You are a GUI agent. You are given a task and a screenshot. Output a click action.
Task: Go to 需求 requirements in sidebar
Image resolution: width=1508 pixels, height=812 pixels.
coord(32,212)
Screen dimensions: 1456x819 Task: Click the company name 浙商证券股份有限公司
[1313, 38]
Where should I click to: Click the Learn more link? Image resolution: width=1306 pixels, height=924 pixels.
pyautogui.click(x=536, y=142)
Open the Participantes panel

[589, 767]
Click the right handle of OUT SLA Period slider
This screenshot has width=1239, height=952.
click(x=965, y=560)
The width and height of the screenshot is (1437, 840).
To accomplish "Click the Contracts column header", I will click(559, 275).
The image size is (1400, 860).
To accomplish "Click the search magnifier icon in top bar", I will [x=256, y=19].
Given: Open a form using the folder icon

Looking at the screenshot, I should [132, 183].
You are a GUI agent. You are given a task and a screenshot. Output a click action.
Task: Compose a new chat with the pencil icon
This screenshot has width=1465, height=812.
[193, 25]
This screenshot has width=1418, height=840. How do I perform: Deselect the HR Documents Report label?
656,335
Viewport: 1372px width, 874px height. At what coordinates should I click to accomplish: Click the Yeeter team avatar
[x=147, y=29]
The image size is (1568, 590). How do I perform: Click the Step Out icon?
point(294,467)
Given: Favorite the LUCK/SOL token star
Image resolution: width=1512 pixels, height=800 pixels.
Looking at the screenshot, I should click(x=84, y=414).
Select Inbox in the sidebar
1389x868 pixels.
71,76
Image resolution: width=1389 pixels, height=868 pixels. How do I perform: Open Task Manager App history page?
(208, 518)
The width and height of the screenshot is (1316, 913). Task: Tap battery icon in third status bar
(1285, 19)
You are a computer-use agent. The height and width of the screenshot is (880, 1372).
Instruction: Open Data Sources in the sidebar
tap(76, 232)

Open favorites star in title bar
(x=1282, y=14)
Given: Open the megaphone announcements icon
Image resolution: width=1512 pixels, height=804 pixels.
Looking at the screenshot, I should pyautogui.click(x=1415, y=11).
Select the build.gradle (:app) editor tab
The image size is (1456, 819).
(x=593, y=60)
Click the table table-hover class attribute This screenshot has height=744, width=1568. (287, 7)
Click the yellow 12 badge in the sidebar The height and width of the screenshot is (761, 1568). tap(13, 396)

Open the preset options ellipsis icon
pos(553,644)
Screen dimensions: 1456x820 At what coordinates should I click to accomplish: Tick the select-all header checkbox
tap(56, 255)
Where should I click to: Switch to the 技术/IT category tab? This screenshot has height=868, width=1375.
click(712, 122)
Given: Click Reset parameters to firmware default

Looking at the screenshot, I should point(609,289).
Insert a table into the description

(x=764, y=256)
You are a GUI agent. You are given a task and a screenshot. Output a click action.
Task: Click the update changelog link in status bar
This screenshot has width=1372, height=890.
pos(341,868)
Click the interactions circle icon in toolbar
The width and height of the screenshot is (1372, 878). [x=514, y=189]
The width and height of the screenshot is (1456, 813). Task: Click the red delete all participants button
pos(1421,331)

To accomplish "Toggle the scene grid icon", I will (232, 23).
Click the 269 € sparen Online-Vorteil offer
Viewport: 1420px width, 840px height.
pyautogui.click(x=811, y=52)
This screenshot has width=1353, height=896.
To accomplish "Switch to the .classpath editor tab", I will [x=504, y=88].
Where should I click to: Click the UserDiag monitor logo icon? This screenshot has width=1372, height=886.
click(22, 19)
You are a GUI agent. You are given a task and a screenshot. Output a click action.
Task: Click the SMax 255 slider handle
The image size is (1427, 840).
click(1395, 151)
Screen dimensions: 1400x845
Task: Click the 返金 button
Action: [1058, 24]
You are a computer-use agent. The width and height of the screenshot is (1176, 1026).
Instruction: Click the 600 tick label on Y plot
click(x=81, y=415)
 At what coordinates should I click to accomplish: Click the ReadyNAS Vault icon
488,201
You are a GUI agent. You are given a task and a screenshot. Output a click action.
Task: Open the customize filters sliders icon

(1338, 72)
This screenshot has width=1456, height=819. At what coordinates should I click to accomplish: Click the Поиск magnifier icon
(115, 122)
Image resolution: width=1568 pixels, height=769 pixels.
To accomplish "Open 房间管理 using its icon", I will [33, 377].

========

**TASK DETAILS**.
Reproduce the final stretch of the data above: every line from the one holding "Where should I click to: Click the UserDiag" through the end, inclusive, exactly as written and nothing else.

**EXERCISE ANSWER**.
Where should I click to: Click the UserDiag monitor logo icon? This screenshot has width=1372, height=886.
click(22, 19)
You are a GUI agent. You are given a task and a screenshot. Output a click action.
Task: Click the SMax 255 slider handle
The image size is (1427, 840).
click(1395, 151)
Screen dimensions: 1400x845
Task: Click the 返金 button
Action: [1058, 24]
You are a computer-use agent. The width and height of the screenshot is (1176, 1026).
Instruction: Click the 600 tick label on Y plot
click(x=81, y=415)
 At what coordinates should I click to accomplish: Click the ReadyNAS Vault icon
488,201
You are a GUI agent. You are given a task and a screenshot. Output a click action.
Task: Open the customize filters sliders icon

(1338, 72)
This screenshot has width=1456, height=819. At what coordinates should I click to accomplish: Click the Поиск magnifier icon
(115, 122)
Image resolution: width=1568 pixels, height=769 pixels.
To accomplish "Open 房间管理 using its icon", I will [33, 377].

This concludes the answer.